This is not the picture that caused all the trouble |
When I was in junior high school, the yearbook editor assigned one staff member the task of looking at all the group pictures that were to run in "The Key." The assignment: check out all the pictures and make sure that no one was giving anyone the finger, or any other inappropriate gesture.
And they produced a yearbook in 1964 utterly devoid of flipoffs, except for these two guys. In the picture of the Key Club itself, the people who produced the yearbook.
So, again, the cobbler's children run barefoot. I drag this out, not to embarrass anyone who is nearing 70 years of age, but to point out to 12-14-year olds that giving people the finger in a group photo is not new. I would guarantee that if there were a photograph of Washington's troops bivouacked at Valley Forge in 1777-78, there would be one wise guy giving half a peace sign.
It was no surprise that a girls softball team from Virginia found out the hard way that the 2017 version of a junior high school yearbook is called Snapchat.

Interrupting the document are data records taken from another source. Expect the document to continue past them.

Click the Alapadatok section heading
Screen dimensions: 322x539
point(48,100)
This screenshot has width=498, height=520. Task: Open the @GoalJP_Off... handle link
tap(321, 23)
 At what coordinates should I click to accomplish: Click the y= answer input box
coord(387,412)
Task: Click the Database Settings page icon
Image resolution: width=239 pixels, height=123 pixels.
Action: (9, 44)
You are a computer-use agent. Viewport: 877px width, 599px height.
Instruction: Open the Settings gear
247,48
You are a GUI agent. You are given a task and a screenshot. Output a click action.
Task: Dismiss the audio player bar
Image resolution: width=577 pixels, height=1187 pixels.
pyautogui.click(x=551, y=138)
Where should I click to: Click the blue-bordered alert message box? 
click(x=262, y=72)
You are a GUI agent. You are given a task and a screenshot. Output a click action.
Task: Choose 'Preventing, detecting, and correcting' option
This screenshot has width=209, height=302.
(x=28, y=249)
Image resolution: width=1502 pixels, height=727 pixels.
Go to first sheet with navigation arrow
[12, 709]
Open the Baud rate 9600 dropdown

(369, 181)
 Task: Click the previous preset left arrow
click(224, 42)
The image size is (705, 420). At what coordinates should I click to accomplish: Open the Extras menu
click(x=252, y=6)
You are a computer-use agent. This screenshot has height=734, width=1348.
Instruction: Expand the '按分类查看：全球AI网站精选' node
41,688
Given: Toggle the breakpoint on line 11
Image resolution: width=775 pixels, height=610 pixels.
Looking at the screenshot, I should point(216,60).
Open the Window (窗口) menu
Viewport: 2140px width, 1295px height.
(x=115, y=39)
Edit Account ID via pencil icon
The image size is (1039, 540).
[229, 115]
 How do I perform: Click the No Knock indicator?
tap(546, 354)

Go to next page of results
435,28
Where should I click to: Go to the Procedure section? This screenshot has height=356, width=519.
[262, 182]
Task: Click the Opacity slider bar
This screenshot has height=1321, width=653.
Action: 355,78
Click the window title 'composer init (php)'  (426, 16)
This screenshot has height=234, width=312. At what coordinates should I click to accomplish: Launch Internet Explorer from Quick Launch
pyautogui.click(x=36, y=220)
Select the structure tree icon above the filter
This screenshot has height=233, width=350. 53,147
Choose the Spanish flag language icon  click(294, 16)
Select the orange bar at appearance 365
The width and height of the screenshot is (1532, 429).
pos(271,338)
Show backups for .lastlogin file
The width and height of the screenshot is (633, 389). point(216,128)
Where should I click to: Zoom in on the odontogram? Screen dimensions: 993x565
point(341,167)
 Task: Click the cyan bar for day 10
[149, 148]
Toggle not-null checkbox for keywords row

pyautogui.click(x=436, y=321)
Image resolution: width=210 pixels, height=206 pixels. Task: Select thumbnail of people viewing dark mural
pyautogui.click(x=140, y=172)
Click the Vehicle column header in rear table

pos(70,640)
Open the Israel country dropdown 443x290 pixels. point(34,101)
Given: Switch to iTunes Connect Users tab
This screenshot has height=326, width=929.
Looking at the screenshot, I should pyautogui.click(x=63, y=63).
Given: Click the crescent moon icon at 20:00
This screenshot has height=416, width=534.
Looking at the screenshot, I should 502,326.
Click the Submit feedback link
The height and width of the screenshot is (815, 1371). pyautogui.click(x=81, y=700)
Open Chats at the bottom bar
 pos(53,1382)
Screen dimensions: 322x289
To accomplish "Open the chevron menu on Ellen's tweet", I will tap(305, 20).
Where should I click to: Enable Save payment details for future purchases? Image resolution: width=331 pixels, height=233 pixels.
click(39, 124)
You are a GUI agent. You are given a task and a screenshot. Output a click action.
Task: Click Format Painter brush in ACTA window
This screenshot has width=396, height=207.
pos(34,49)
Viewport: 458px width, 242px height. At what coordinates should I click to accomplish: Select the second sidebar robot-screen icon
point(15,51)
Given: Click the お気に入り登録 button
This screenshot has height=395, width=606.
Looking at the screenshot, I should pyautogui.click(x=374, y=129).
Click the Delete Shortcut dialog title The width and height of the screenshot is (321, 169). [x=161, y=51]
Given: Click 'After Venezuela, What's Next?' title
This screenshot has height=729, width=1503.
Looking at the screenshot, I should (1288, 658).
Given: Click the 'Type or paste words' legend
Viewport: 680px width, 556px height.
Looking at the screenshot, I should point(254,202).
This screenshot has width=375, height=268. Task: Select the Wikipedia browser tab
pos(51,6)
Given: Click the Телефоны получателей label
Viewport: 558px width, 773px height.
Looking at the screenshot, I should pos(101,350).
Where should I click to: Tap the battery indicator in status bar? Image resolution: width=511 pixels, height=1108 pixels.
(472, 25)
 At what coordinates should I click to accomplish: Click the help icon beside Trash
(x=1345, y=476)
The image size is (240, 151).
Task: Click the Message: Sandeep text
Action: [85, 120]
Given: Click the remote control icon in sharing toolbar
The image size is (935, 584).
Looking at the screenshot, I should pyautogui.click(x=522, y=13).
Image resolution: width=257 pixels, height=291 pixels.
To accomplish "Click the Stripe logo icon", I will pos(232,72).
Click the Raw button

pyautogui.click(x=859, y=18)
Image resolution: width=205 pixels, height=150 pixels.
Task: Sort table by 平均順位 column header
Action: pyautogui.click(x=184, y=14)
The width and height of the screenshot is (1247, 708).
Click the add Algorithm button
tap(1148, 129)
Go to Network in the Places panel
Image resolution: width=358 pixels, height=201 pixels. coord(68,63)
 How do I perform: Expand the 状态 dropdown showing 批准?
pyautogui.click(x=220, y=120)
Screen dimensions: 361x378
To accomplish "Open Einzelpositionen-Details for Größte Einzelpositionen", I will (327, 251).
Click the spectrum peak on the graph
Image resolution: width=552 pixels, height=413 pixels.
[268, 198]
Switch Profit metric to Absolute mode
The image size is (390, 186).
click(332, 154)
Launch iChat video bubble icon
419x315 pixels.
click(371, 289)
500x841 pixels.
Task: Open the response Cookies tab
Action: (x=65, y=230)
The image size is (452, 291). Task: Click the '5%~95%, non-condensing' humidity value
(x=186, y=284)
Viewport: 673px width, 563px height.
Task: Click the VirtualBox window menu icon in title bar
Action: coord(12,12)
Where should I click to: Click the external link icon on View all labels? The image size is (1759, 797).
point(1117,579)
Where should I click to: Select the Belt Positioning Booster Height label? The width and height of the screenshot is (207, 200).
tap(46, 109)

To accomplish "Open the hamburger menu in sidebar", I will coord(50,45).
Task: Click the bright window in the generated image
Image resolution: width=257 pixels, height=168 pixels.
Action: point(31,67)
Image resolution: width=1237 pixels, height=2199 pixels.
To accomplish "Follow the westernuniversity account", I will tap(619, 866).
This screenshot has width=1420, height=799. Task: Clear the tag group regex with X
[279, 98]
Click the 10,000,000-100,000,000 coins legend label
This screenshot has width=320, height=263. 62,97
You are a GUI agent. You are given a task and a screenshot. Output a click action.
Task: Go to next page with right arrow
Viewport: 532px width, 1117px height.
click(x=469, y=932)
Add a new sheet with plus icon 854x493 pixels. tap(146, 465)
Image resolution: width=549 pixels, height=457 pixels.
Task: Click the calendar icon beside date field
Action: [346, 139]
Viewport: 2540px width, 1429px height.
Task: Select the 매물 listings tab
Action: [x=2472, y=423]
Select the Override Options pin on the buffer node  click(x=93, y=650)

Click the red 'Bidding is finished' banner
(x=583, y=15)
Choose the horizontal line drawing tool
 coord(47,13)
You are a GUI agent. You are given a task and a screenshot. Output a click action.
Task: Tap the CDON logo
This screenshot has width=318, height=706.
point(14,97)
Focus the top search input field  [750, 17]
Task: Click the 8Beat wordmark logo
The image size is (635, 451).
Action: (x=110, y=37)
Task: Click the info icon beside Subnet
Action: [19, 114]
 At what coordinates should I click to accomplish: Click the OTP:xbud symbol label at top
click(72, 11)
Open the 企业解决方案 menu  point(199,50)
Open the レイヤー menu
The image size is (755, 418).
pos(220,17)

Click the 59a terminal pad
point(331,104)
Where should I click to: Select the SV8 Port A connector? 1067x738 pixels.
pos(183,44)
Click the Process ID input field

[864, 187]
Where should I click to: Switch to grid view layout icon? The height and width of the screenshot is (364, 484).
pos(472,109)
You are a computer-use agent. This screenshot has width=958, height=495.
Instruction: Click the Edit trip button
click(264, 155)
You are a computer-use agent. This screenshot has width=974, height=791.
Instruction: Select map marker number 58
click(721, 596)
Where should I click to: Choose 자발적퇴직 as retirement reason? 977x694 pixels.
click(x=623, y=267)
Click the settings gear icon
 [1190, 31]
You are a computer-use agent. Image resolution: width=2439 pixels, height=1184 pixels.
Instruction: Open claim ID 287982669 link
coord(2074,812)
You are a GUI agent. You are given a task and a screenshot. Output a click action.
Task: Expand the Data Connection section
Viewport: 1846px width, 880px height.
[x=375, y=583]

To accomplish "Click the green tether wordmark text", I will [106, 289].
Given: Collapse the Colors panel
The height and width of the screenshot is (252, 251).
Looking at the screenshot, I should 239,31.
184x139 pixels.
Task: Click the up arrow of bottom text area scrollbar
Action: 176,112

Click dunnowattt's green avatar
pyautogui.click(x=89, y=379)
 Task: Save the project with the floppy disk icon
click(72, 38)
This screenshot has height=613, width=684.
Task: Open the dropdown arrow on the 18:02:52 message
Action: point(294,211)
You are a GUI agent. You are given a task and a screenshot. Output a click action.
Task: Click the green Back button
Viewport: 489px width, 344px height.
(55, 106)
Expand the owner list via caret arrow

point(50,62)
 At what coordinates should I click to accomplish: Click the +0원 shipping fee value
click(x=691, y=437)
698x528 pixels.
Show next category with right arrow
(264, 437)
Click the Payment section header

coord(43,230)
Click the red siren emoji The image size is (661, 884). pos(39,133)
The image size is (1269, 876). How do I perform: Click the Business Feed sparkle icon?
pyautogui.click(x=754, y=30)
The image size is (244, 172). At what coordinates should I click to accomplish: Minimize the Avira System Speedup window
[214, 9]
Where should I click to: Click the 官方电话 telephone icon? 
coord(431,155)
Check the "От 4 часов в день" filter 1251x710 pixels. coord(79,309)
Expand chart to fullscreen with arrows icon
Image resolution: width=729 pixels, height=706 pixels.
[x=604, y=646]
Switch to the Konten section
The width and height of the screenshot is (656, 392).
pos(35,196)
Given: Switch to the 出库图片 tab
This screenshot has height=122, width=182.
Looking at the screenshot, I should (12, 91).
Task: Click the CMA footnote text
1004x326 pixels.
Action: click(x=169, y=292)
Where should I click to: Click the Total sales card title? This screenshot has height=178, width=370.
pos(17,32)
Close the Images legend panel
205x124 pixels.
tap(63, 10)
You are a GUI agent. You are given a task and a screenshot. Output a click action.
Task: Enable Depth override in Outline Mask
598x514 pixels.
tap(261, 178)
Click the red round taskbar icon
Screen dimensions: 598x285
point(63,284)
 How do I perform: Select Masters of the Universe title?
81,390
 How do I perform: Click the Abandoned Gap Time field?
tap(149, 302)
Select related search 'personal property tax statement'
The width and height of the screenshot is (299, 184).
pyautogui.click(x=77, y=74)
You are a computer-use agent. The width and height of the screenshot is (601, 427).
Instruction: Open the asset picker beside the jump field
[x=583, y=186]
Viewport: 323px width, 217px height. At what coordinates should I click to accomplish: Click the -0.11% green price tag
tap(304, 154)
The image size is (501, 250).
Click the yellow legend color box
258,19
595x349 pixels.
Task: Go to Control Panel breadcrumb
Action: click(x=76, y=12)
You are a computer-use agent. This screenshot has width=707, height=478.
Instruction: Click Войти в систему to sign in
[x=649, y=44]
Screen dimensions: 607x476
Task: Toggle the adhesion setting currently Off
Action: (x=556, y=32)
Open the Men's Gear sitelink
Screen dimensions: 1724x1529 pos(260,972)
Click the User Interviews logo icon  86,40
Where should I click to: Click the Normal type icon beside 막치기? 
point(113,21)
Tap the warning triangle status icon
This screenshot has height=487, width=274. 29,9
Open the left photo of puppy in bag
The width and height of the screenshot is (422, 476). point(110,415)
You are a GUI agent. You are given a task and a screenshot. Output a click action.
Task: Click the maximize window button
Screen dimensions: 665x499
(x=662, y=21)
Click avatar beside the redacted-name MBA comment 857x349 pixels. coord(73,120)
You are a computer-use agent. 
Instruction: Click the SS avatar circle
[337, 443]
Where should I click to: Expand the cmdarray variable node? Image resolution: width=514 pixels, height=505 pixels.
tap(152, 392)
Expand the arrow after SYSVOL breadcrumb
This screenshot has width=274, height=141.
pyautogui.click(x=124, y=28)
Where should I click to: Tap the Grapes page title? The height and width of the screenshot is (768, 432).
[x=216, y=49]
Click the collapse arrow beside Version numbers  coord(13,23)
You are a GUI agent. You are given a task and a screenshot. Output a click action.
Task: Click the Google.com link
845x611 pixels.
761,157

And that a picture taken in the warm glow of victory in a softball tournament with six of the girls flipping the bird with the caption "watch out host" will wind up getting you in two or three fingers' worth of trouble.
We're talking about the girls representing the Atlee junior league softball team from Mechanicsville, Va. They played and won a game at the Junior League World Series in Kirkland, Washington, recently, and half a dozen of them threw out Bronx salutes in a postgame photo. There had been some contention with the other team - reports say a player and coach from Kirkland’s team were thrown out of the game for relaying Atlee’s signals from second base to their batters - but that's neither here nor there, as people always say for no good reason.
This is. |
The picture was Snapchatted, the other team howled, and the Atlee girls apologized Saturday, but as with most apologies, it was too late.
Kevin Fountain, a Little League spokesman, said the Snap was "inappropriate," telling a Richmond reporter that it violated the league’s "policies regarding unsportsmanlike conduct."
Atlee team manager Scott Currie found out about the photo shortly after the team posted it. He immediately reprimanded the girls involved, and had them delete the post and apologize to the Kirkland girls.
He did not agree when the Little League brass told the team to go home, they were disqualified, however.
"It’s a travesty for these girls," he told the Richmond Times-Dispatch. "Yes, they screwed up, but I don’t think the punishment fit the crime."
Well, a long-standing tradition in jurisprudence says the guilty party does not have right of approval over their sentence. Sure, it was tough that the entire team was punished for the actions of a few of the girls, but that's another tradition: sometimes all of society suffers for the transgressions of a very few.
If nothing else, the girls all learned that lesson this summer. And that's Key.